L’association la Cathode a dû fermer ses portes suite à la liquidation prononcée par le Tribunal de Grande instance de Bobigny le 19 décembre dernier. 

« On vide les locaux en ce moment », explique dans un rire crispé Gabriel Gonnet, l’un des fondateurs de la Cathode. Créée en 1986, cette association avait pour objectif d’apprendre le métier de journaliste reporter d’image (JRI) à des personnes en difficulté. Située en Seine-Saint-Denis, l’association a tourné de nombreux reportages et documentaires sur les problématiques de ses quartiers. « La ligne éditoriale était simple, ”A partir de mon expérience de la banlieue qu’est-ce que j’ai à dire sur le monde ?” », résume Gabriel Gonnet.

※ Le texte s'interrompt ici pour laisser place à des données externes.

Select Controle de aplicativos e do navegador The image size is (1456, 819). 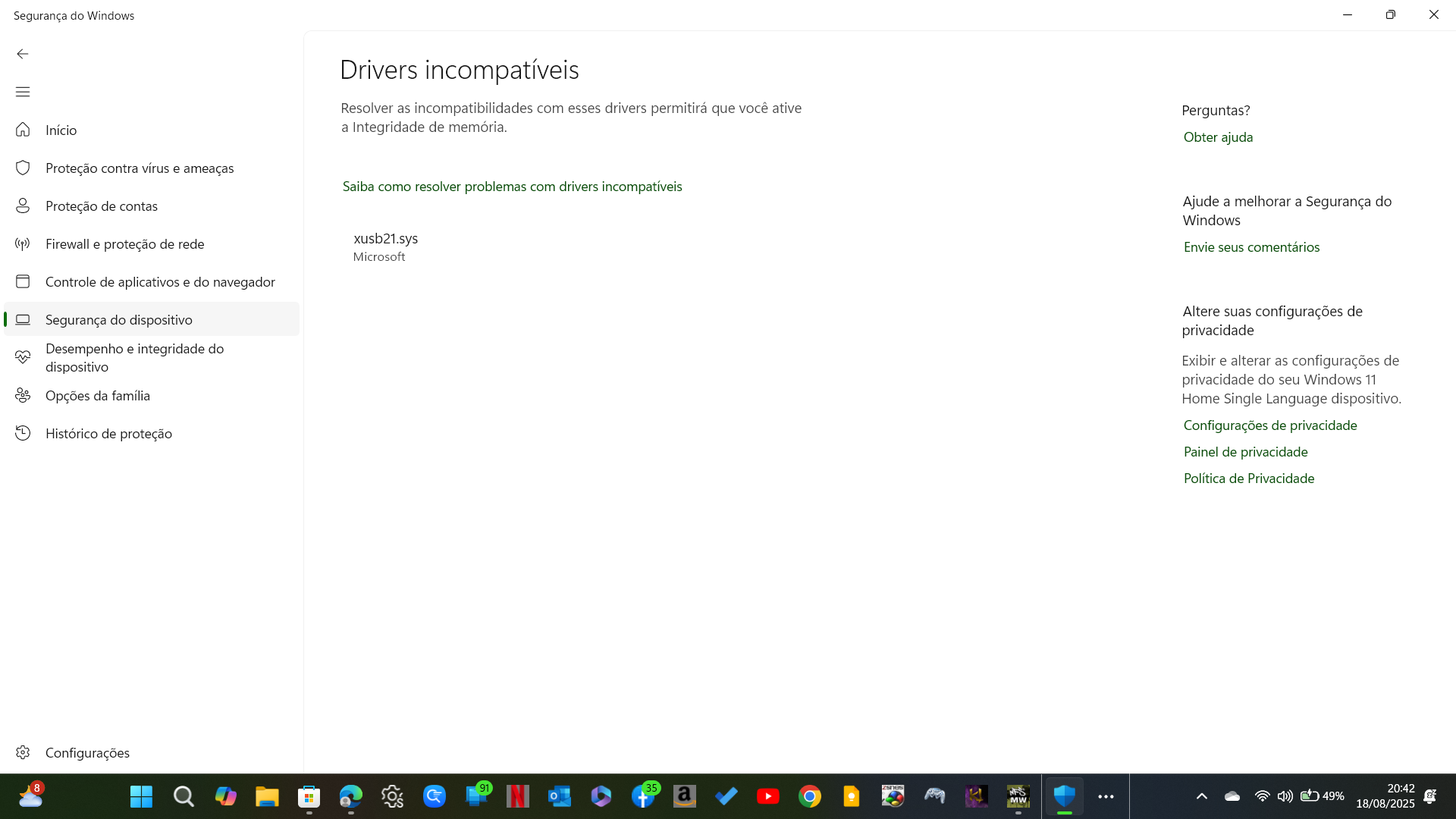pos(159,281)
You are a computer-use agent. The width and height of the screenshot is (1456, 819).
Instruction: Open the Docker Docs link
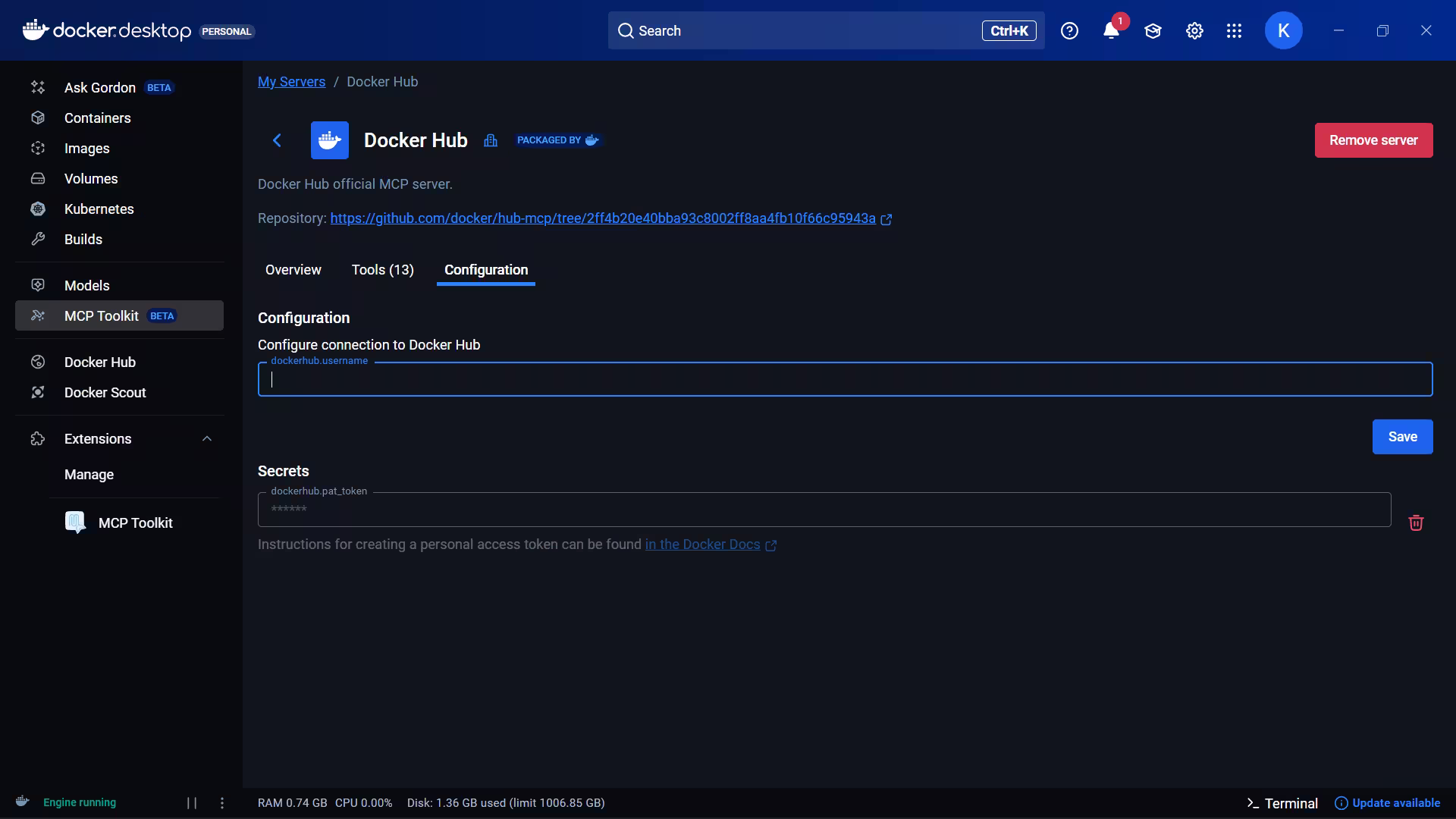click(702, 544)
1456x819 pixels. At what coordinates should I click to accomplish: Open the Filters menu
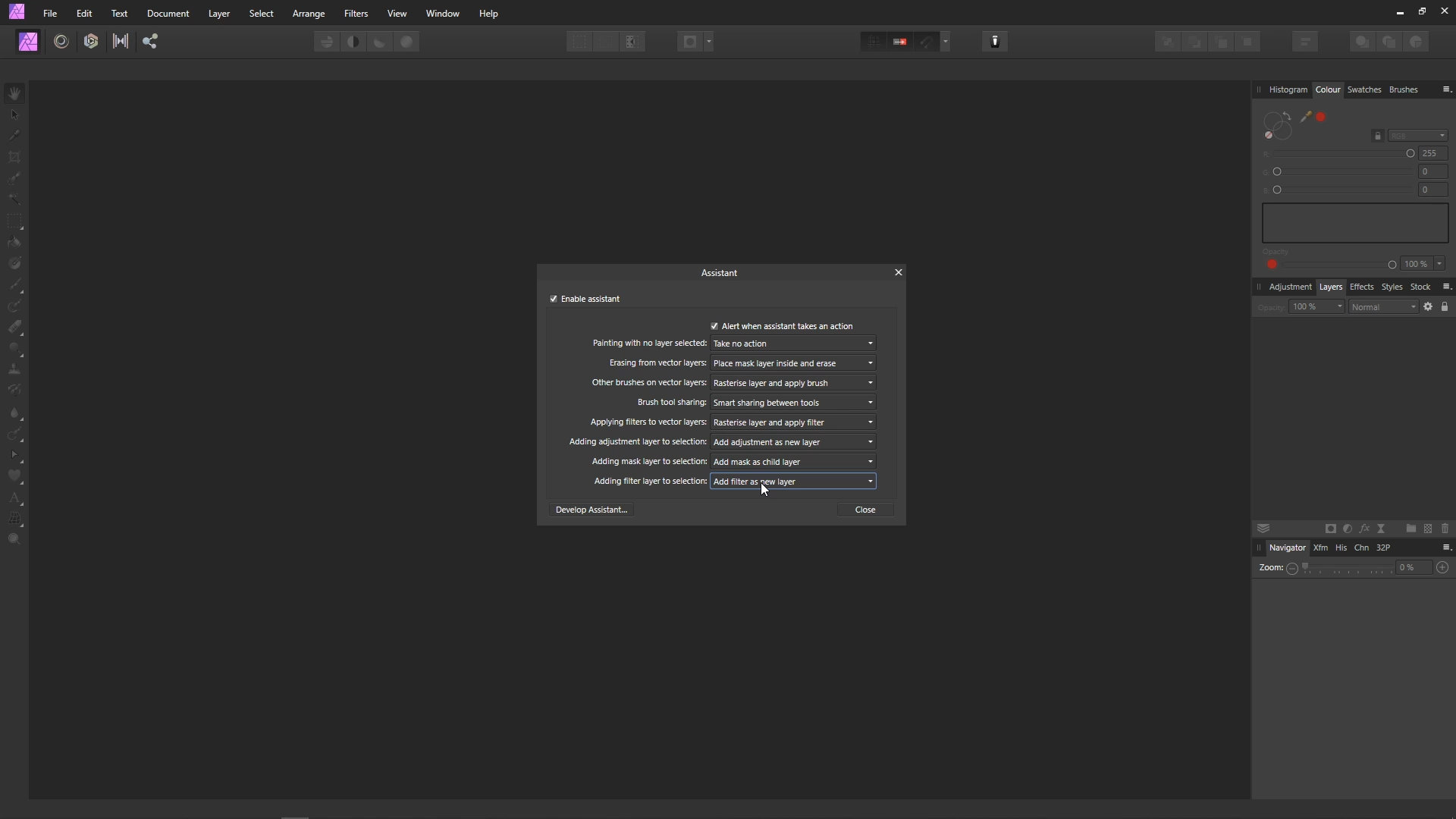(x=356, y=14)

Une marque de fabrique qui a convaincu de nombreux médias et producteurs : l ‘AFP, France 3, Demain TV… Leurs thématiques privilégiées : le harcèlement à l’école, l’éducation, la résilience… Leur objectif raconter leur quotidien. A la « belle époque », la Cathode c’était 6 salariés permanents, 10 intermittents, 80 salariés en insertion, une dizaine de bénévoles, un catalogue au final de 33 DVD. Mais l’association rencontre des difficultés économiques. Gabriel Gonnet dénonce cette administration kafkaïenne qui perd les initiatives dans les méandres de la paperasserie.

« Je passais plus de temps sur les formalités que sur le travail des projets », regrette l’ancien président, « on est là pour créer pas pour remplir des dossiers ». « Et puis, il y a eu la loi de 2009 sur l’insertion qui nous a fait perdre des subventions. En nous définissant comme un chantier d’insertion nous n’avions plus le droit à certaines aides », regrette-t-il.

« On a fait le job »

Le modèle économique n’était alors plus viable. Malgré la vente des documentaires la Cathode ne s’en sort plus. S’ensuivent, cessation de paiement, redressement judiciaire, puis la liquidation. « Notre faiblesse est de ne pas avoir réussi à construire de partenariat solide », confie Gabriel Gonnet. « C’est un traumatisme, on ne sait pas comment tout ça va évoluer », explique-t-il. Pour lui la Cathode c’était avant tout « une image de fabrique », la certitude que le sujet traité aura ce regard bien particulier de leur quartier.

Et puis, il y avait la dimension humaine évidemment positive : « Les gens faisaient quelque chose collectivement et évoluaient personnellement en parallèle ». « Franchement si l’on regarde on a fait le job », tente de se rassurer Gérard Gonnet. Pourtant la fermeture de la Cathode va laisser un grand vide dans le département et dans le monde de la création. L’ancien président a déjà de nouveaux projets en tête : travailler dans une maison d’édition, développer le travail sur le harcèlement mais dans plusieurs villes, partir en Afrique… Même si ces projets ne sont pas très éloignés des thématiques de la Cathode, il souhaite prendre son envol et laisser derrière lui cette aventure.

D’autres, vont tenter de prendre la suite et tenter de sauver ce qui peut l’être. Une association, « Les Amis de la Cathode », est en cours de création. Ses bénévoles espèrent récupérer le matériel et le catalogue des DVD produits. Et pourquoi pas faire revivre les projets de l’association initiale.